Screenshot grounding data
------------------------------

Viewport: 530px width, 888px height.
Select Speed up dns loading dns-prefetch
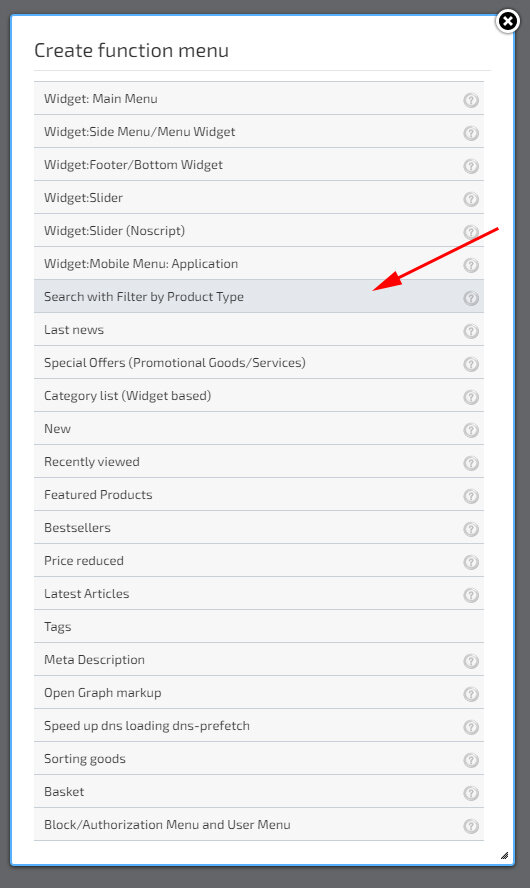259,725
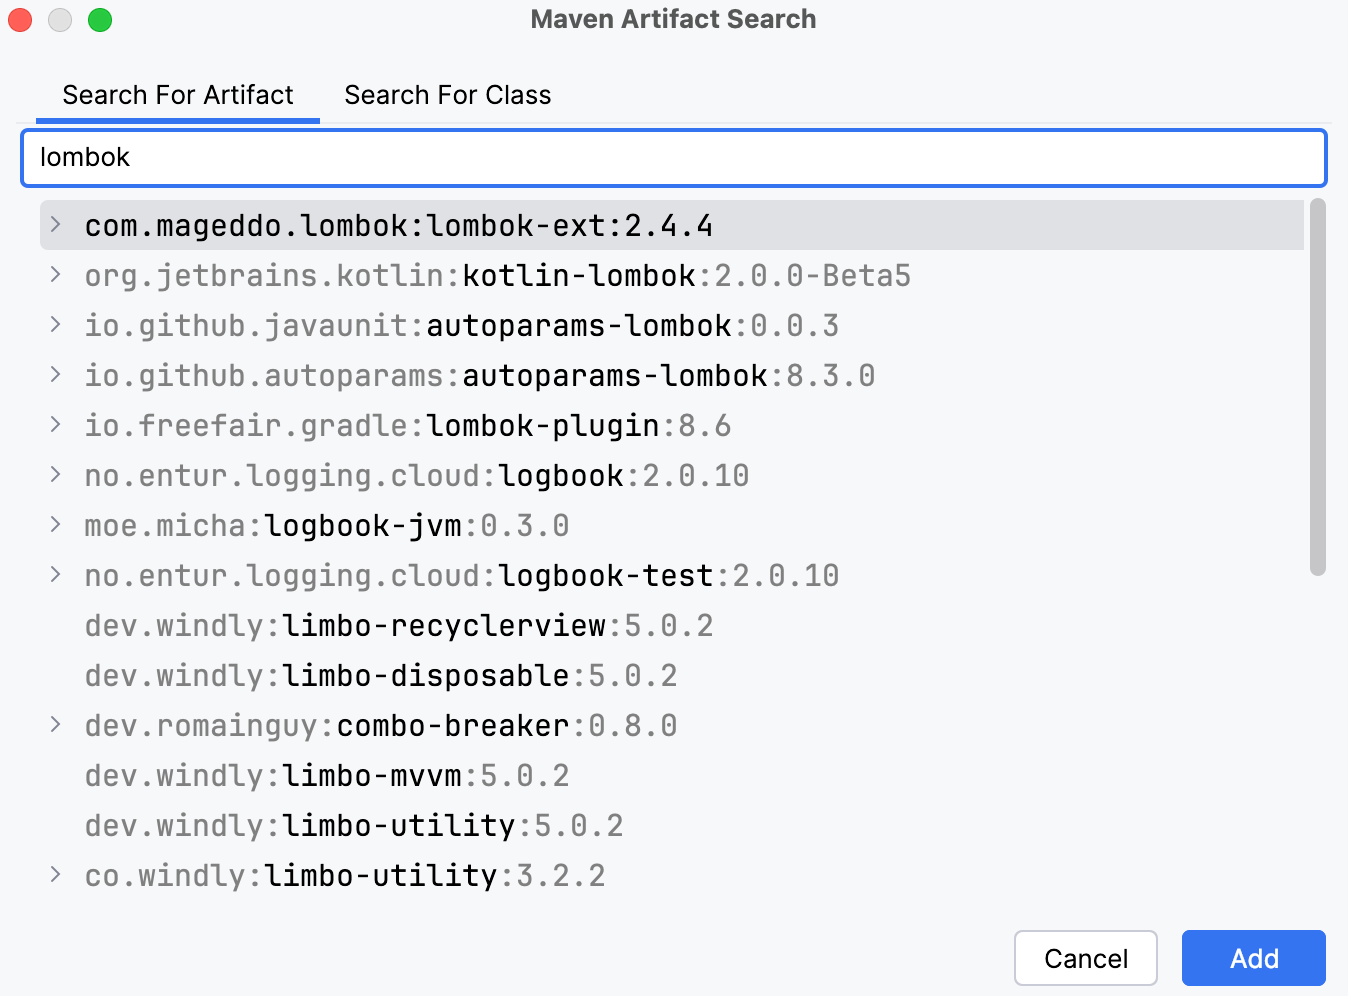
Task: Expand io.github.autoparams:autoparams-lombok versions
Action: [55, 375]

------------------------------

▸ **Exercise directions**
Exactly reproduce the entries above, minus the pictures.

▸ **Task answer**
Viewport: 530px width, 888px height.
Select Speed up dns loading dns-prefetch
259,725
Task: Expand io.github.autoparams:autoparams-lombok versions
Action: [55, 375]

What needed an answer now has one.